• [TASK DESCRIPTION]:
Restate verbatim the span of lines below between the line with "For every named" and the line with "Skontaktuj się (1262, 126)", including those two lines, and only that span.

• [INFORMATION SHOWN]:
_ _ _ _

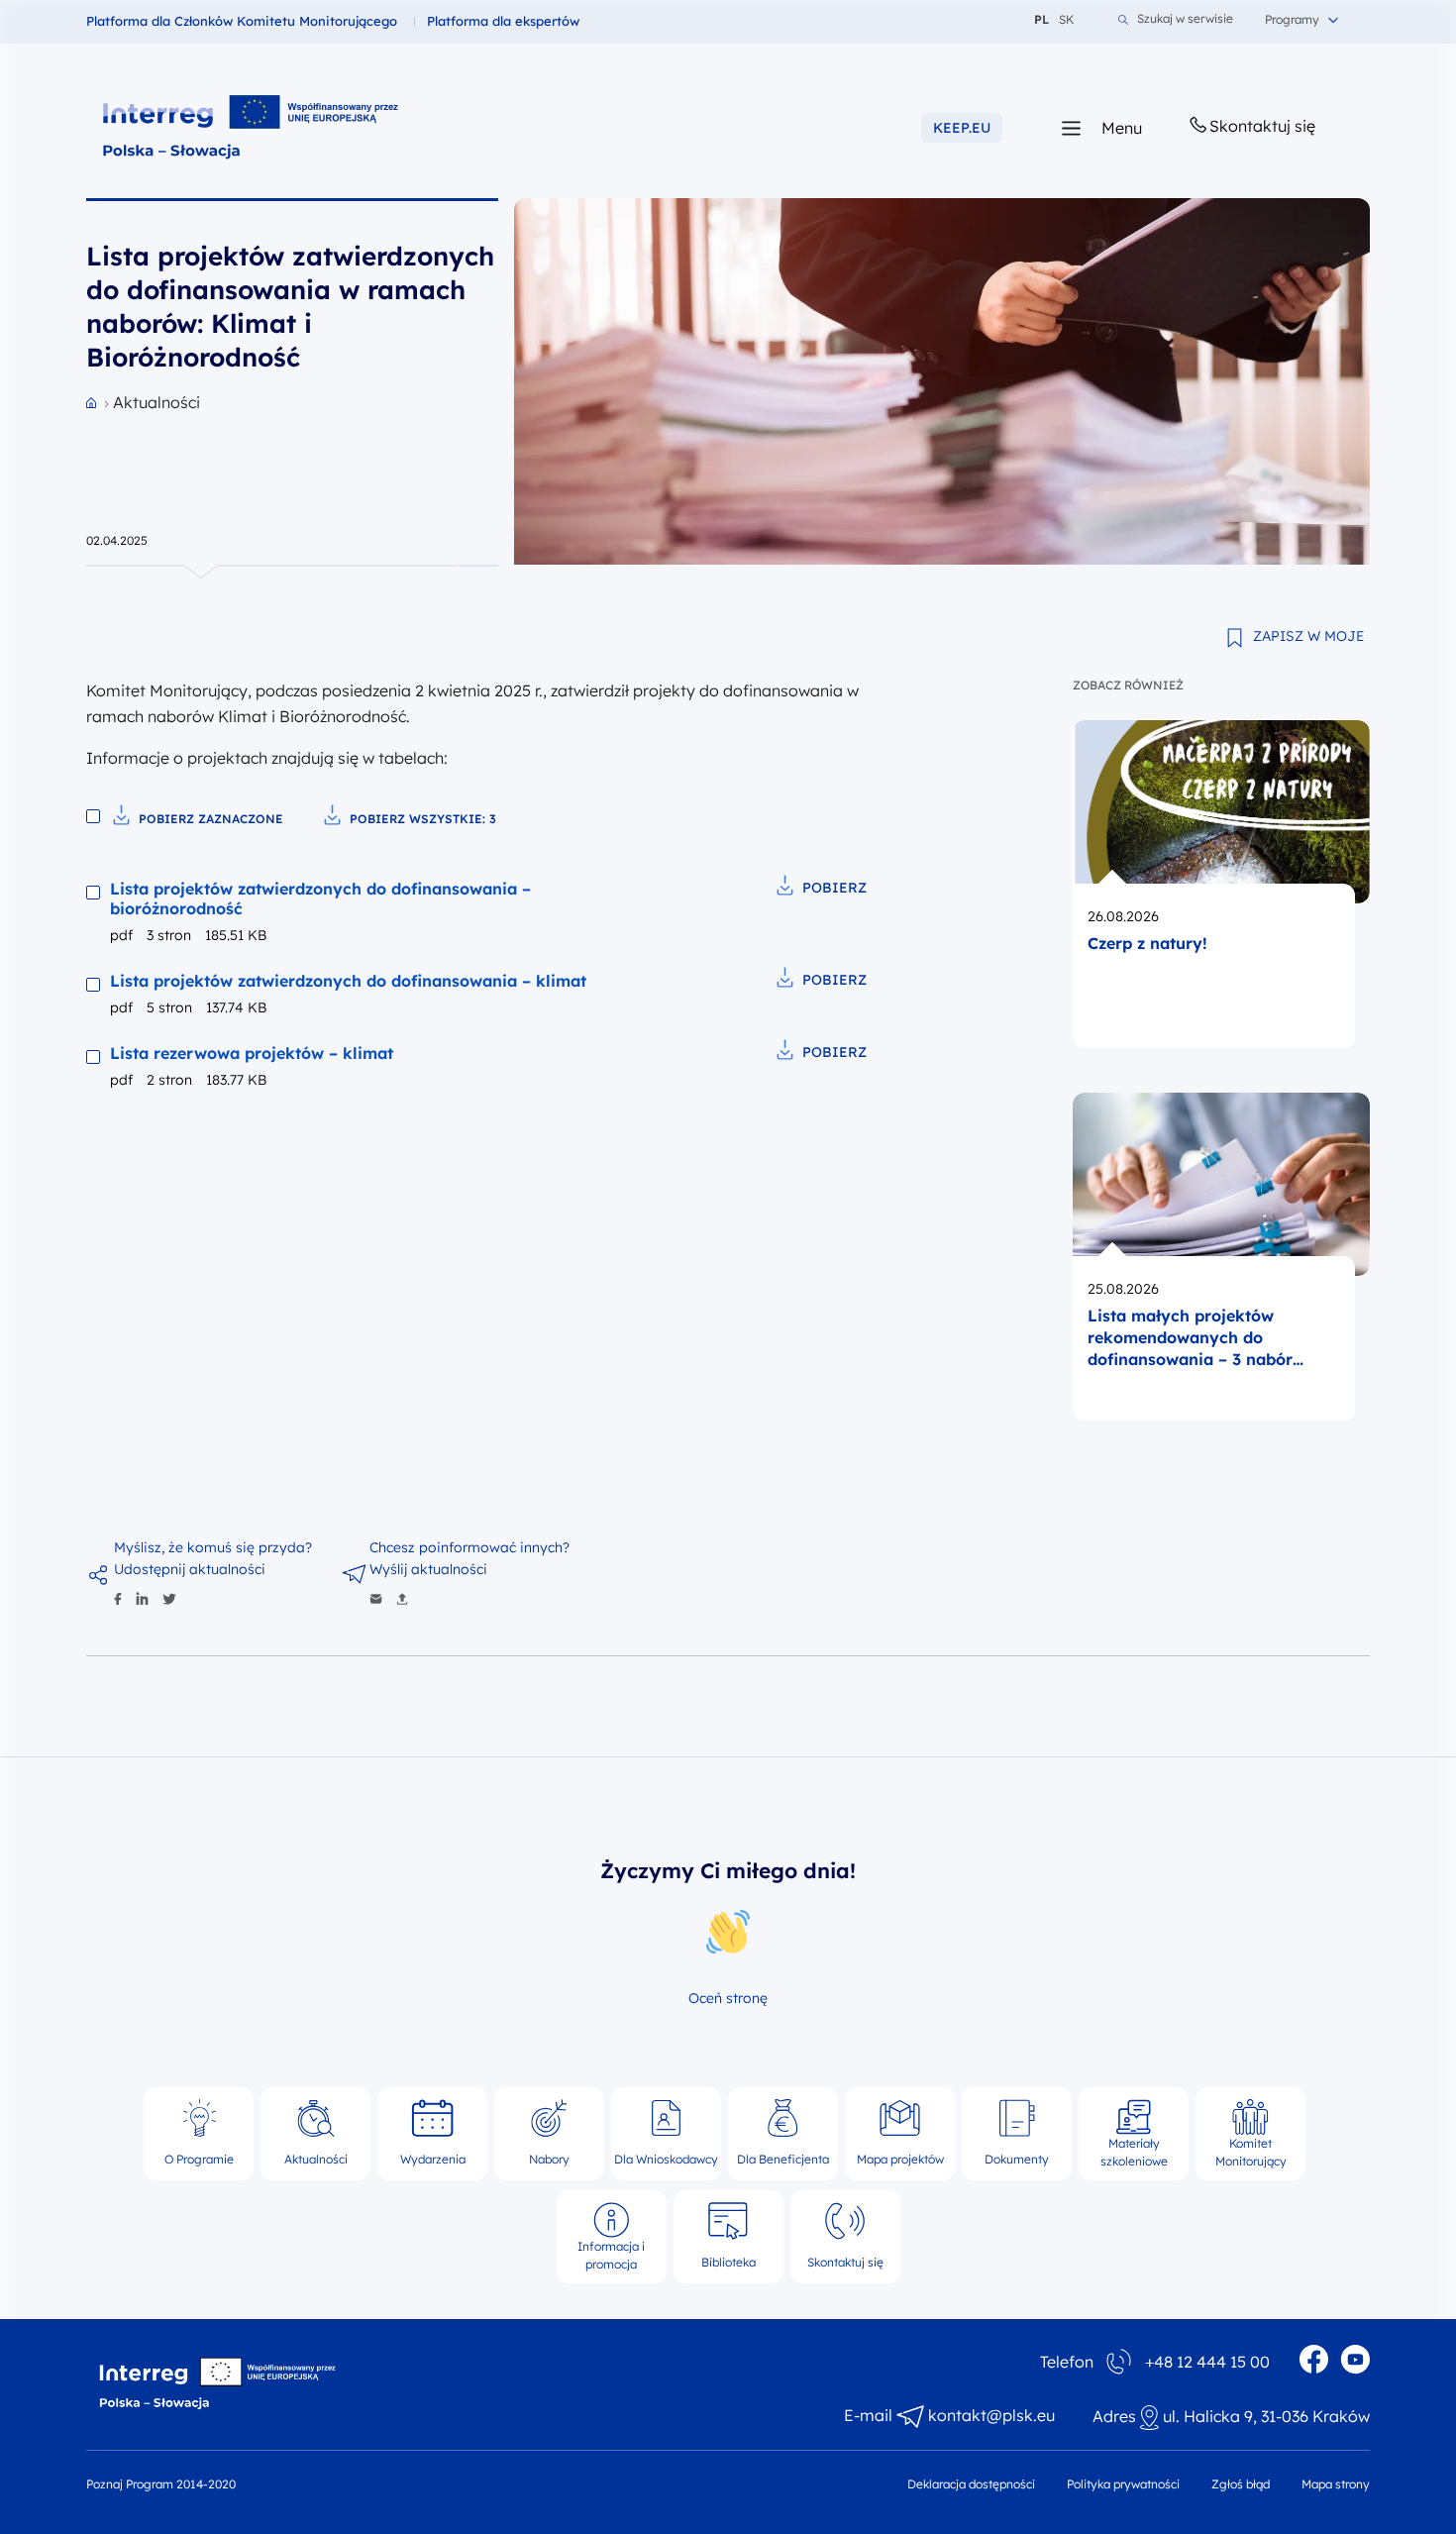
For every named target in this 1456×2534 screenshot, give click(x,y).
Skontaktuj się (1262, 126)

_ _ _ _

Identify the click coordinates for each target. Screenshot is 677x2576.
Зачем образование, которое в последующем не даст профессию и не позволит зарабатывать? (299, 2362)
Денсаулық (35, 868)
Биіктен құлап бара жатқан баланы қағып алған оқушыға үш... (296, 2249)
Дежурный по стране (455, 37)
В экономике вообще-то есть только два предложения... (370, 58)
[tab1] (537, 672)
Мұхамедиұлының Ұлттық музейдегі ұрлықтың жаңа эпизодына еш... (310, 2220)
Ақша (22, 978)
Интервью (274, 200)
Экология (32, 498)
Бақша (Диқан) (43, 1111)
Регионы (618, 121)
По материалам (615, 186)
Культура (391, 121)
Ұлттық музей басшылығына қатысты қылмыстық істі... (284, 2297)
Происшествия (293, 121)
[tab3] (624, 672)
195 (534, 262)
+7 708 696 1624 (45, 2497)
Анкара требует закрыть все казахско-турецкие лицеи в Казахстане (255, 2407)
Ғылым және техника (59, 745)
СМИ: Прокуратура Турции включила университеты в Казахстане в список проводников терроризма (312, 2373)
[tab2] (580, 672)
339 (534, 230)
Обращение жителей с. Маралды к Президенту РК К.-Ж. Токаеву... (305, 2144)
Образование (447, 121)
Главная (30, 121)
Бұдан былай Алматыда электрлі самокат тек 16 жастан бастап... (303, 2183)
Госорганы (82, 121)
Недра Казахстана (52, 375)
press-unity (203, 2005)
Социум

_ _ _ _

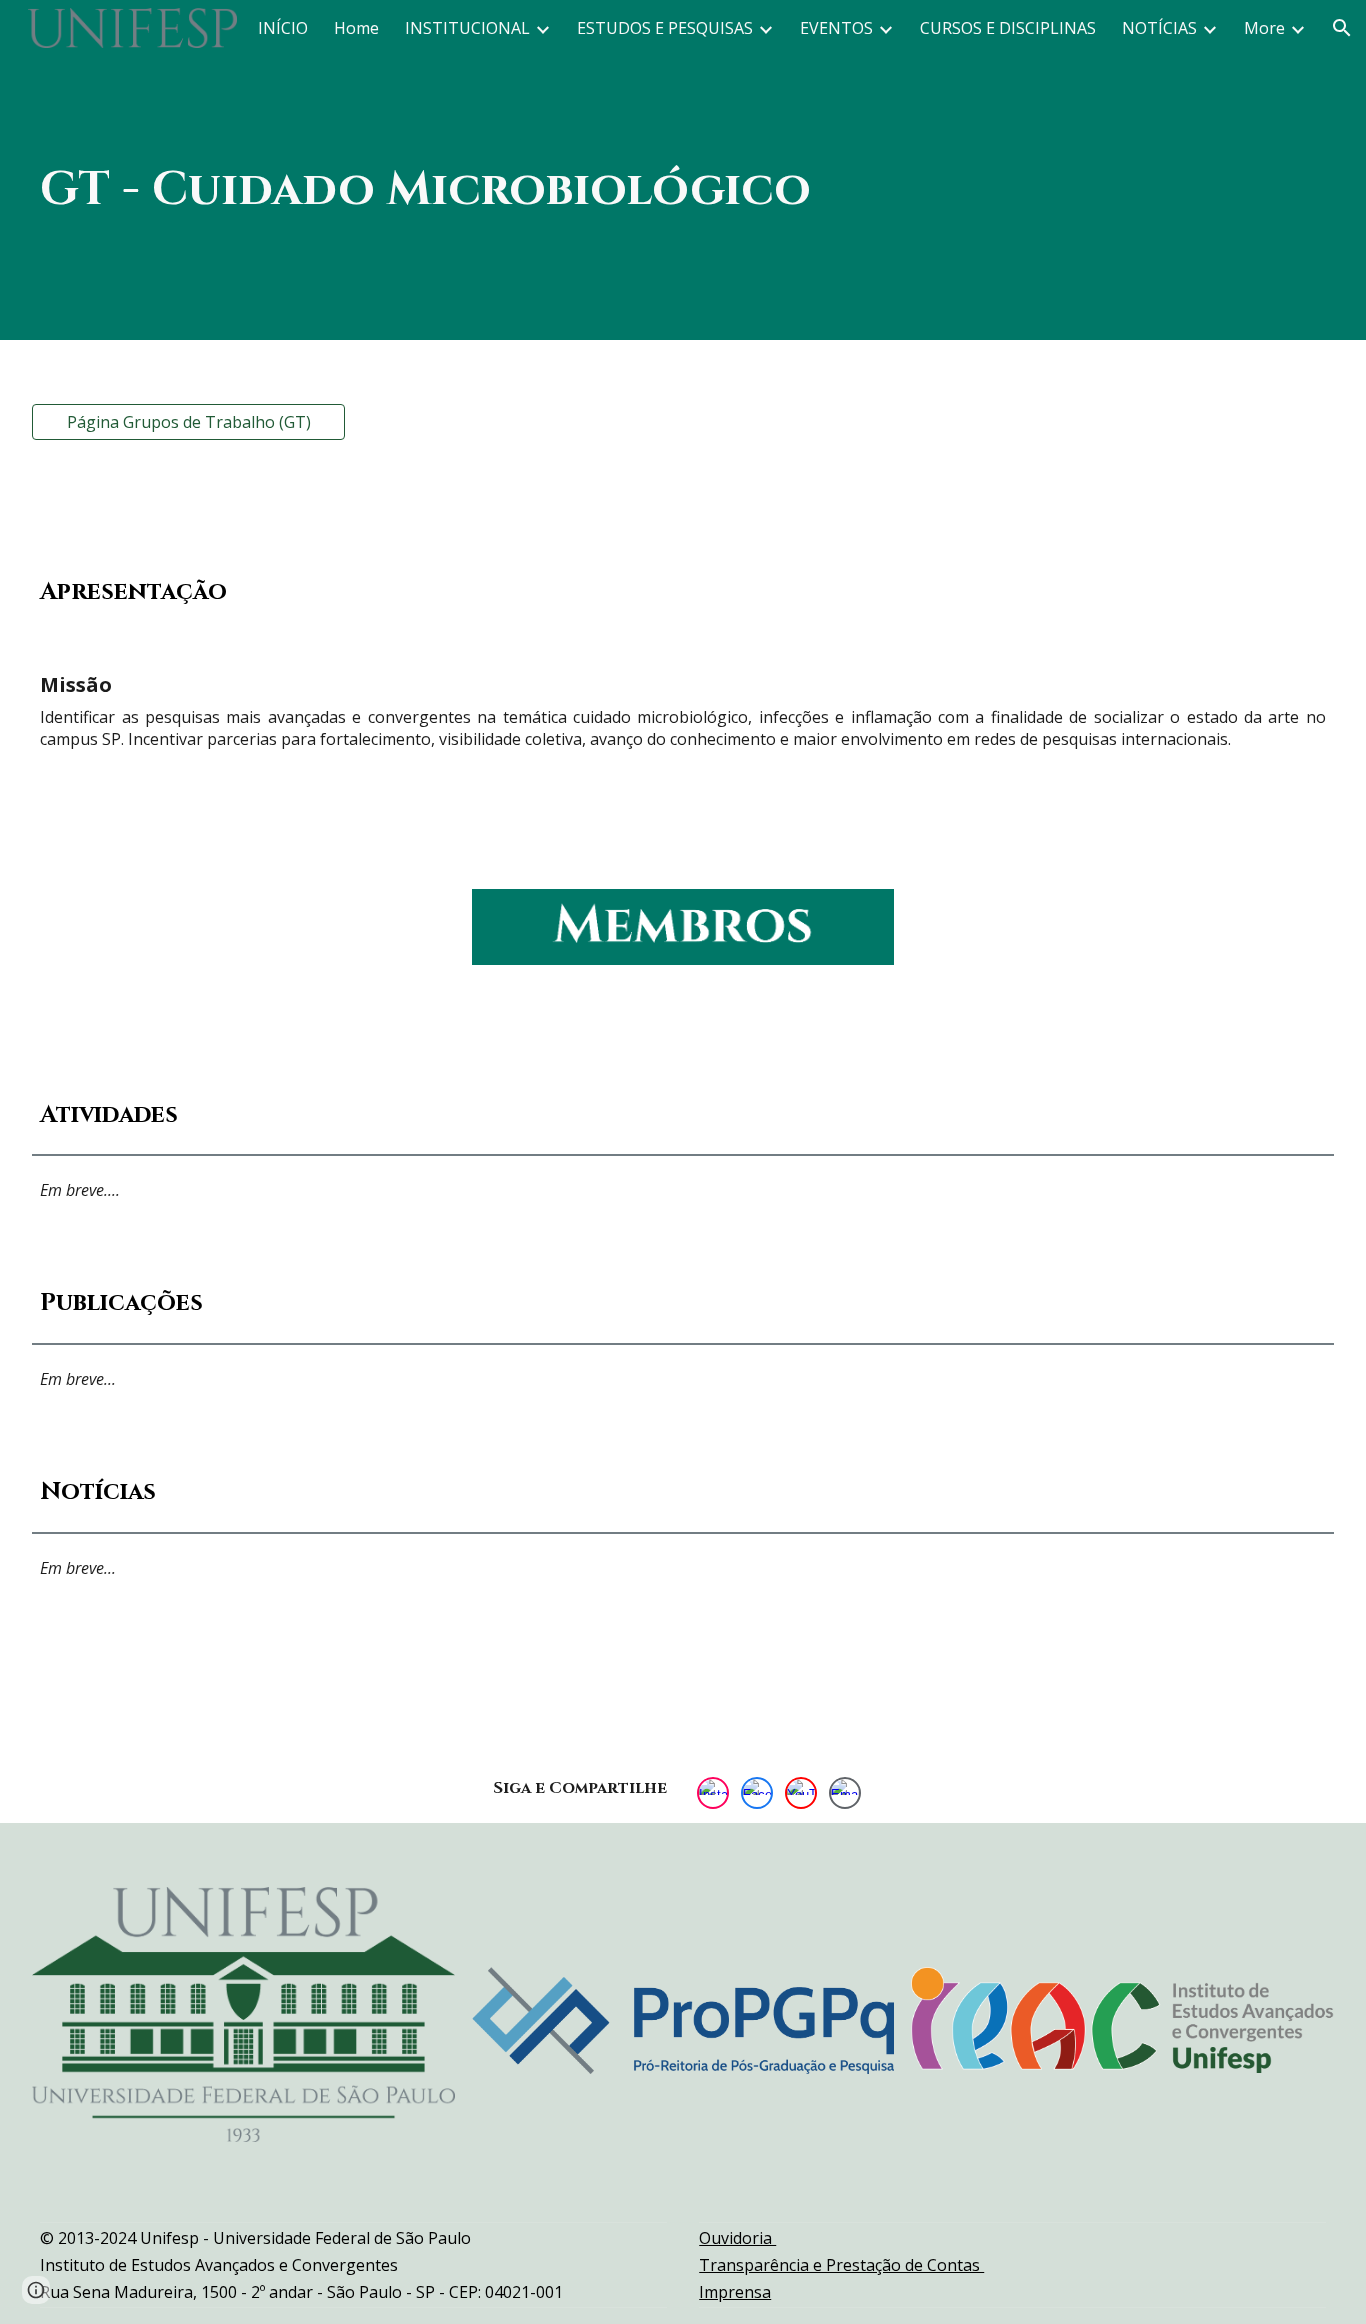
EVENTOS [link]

_ _ _ _

• [WRITTEN RESPONSE]:
For every named target in this 1456×2534 screenshot, give click(x,y).
Skontaktuj się (1262, 126)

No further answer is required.